**Required work**. The answer is a single figure: how many lines below contain the word "computer".

Recorded data
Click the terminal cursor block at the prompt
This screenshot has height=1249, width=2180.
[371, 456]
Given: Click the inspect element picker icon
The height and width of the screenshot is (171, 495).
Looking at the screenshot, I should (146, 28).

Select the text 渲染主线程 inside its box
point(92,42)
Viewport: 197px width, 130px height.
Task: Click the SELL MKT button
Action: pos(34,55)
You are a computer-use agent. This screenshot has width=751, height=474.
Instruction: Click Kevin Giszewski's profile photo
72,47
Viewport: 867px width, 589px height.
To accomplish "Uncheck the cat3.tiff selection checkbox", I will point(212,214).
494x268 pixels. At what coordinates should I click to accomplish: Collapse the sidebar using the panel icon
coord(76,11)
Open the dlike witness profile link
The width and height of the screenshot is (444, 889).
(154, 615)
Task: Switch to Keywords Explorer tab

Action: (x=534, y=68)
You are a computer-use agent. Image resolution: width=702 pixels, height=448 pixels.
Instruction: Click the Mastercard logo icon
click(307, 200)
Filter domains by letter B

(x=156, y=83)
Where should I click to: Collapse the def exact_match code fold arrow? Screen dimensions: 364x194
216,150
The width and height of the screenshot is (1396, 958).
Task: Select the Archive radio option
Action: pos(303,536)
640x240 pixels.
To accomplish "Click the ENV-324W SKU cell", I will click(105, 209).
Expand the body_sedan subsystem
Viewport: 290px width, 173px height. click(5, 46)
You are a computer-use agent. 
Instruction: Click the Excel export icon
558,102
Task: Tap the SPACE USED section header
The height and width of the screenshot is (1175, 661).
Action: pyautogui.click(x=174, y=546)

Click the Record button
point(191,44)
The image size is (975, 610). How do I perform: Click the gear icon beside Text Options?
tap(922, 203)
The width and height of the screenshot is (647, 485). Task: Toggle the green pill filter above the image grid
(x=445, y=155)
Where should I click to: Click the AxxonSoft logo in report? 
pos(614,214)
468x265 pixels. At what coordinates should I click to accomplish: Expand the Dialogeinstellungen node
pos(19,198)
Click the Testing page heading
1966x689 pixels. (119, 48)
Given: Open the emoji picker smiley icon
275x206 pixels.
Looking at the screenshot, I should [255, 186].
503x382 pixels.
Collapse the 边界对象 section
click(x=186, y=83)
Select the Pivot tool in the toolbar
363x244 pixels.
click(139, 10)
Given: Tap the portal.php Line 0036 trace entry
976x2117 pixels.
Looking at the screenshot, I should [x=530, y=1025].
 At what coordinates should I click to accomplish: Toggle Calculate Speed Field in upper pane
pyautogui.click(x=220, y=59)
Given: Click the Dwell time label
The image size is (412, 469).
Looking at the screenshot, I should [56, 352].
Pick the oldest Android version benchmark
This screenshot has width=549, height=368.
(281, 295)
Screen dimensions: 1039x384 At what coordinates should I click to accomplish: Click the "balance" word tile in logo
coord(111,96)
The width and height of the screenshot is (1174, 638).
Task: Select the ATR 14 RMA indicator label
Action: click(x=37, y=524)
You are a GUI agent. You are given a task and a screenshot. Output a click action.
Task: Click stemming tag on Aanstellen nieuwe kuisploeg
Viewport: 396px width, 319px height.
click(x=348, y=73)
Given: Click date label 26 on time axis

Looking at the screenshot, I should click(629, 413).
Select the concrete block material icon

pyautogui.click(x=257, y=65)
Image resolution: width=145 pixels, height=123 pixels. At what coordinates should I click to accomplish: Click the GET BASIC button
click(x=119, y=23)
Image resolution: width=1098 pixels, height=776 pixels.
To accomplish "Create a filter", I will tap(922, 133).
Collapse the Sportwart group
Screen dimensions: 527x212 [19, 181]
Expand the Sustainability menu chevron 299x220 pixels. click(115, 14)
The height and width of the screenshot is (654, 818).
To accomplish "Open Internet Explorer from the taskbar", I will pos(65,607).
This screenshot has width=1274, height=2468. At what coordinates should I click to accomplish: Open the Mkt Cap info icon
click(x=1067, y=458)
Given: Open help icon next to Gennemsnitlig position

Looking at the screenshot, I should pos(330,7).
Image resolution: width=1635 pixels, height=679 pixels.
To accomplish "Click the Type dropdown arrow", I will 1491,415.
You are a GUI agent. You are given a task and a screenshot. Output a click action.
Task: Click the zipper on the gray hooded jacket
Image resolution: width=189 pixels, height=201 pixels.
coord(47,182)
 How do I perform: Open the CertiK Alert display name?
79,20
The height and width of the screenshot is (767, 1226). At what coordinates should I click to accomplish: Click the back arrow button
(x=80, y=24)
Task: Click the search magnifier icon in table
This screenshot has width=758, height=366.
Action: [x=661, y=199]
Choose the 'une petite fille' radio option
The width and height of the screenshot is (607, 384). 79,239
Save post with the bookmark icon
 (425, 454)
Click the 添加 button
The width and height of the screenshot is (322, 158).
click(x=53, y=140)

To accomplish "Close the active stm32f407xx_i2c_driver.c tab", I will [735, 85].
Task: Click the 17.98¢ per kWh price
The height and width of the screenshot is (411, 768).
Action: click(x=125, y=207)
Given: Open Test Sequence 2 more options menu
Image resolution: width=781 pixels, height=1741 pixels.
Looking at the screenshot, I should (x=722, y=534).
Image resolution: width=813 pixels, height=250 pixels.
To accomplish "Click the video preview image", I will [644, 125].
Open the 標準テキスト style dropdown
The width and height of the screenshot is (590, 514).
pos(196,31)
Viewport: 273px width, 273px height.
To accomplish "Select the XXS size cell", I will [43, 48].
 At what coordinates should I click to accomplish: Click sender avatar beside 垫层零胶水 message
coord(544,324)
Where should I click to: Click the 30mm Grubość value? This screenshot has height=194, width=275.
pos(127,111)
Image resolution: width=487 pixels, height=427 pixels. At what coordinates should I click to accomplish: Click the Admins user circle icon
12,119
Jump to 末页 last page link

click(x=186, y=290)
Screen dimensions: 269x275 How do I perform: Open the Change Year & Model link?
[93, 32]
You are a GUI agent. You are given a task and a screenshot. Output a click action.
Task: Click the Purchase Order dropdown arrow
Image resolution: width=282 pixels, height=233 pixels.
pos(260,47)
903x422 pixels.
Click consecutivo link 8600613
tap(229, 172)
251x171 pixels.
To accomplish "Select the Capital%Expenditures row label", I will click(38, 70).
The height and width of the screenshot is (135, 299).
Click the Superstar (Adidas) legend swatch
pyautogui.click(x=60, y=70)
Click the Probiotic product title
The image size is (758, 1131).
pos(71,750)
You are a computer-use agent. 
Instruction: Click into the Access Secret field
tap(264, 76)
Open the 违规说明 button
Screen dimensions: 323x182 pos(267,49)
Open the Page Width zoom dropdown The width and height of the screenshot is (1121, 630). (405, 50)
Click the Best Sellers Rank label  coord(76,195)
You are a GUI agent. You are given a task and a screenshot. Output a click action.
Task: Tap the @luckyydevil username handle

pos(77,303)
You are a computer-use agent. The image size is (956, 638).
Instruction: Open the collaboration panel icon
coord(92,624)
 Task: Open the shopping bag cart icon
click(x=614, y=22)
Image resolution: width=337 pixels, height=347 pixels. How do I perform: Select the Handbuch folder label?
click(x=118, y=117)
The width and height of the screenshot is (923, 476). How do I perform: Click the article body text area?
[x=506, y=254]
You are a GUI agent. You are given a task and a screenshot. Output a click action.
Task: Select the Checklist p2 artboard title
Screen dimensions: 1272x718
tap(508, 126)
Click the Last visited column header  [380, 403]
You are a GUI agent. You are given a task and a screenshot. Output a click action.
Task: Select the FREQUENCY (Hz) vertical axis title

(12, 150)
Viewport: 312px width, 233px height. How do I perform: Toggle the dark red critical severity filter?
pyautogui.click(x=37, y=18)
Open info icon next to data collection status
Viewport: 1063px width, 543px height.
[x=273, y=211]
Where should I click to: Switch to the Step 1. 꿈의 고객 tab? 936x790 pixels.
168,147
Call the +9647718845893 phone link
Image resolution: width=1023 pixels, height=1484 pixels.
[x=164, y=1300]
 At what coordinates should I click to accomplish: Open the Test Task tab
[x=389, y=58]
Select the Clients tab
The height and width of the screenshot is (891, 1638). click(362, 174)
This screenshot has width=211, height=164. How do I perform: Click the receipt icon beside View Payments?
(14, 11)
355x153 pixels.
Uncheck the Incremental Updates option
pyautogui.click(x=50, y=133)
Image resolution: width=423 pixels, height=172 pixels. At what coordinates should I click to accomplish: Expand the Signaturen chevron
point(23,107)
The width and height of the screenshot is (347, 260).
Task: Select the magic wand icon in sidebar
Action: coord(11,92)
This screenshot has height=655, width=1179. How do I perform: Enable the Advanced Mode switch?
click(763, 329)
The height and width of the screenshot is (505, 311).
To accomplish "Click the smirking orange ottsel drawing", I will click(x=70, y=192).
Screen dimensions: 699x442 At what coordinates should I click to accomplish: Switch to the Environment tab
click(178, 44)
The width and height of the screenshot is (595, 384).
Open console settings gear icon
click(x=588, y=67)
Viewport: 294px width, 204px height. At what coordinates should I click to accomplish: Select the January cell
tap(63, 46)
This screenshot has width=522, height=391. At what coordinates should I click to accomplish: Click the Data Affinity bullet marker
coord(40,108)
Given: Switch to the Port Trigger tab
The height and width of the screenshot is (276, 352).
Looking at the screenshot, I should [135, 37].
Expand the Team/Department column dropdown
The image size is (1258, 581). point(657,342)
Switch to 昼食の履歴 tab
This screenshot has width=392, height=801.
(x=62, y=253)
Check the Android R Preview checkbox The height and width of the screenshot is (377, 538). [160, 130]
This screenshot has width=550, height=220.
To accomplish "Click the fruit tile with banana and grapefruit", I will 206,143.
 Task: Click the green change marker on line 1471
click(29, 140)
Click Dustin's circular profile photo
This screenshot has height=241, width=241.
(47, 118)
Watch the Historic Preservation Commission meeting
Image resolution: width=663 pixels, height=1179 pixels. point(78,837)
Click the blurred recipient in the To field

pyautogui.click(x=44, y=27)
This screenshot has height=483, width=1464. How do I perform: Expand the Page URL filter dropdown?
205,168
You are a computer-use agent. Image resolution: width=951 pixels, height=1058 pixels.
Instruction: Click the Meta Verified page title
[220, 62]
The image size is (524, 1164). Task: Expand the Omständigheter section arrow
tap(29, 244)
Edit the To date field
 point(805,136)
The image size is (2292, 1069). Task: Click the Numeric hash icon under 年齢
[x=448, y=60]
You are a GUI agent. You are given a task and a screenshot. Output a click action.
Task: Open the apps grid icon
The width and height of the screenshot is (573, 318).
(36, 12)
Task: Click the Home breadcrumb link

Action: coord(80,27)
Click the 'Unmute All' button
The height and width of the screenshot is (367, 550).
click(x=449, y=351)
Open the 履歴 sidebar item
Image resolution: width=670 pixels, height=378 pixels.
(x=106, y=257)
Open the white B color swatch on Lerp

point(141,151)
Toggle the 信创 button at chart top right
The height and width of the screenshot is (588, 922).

**Answer for this exercise**. 6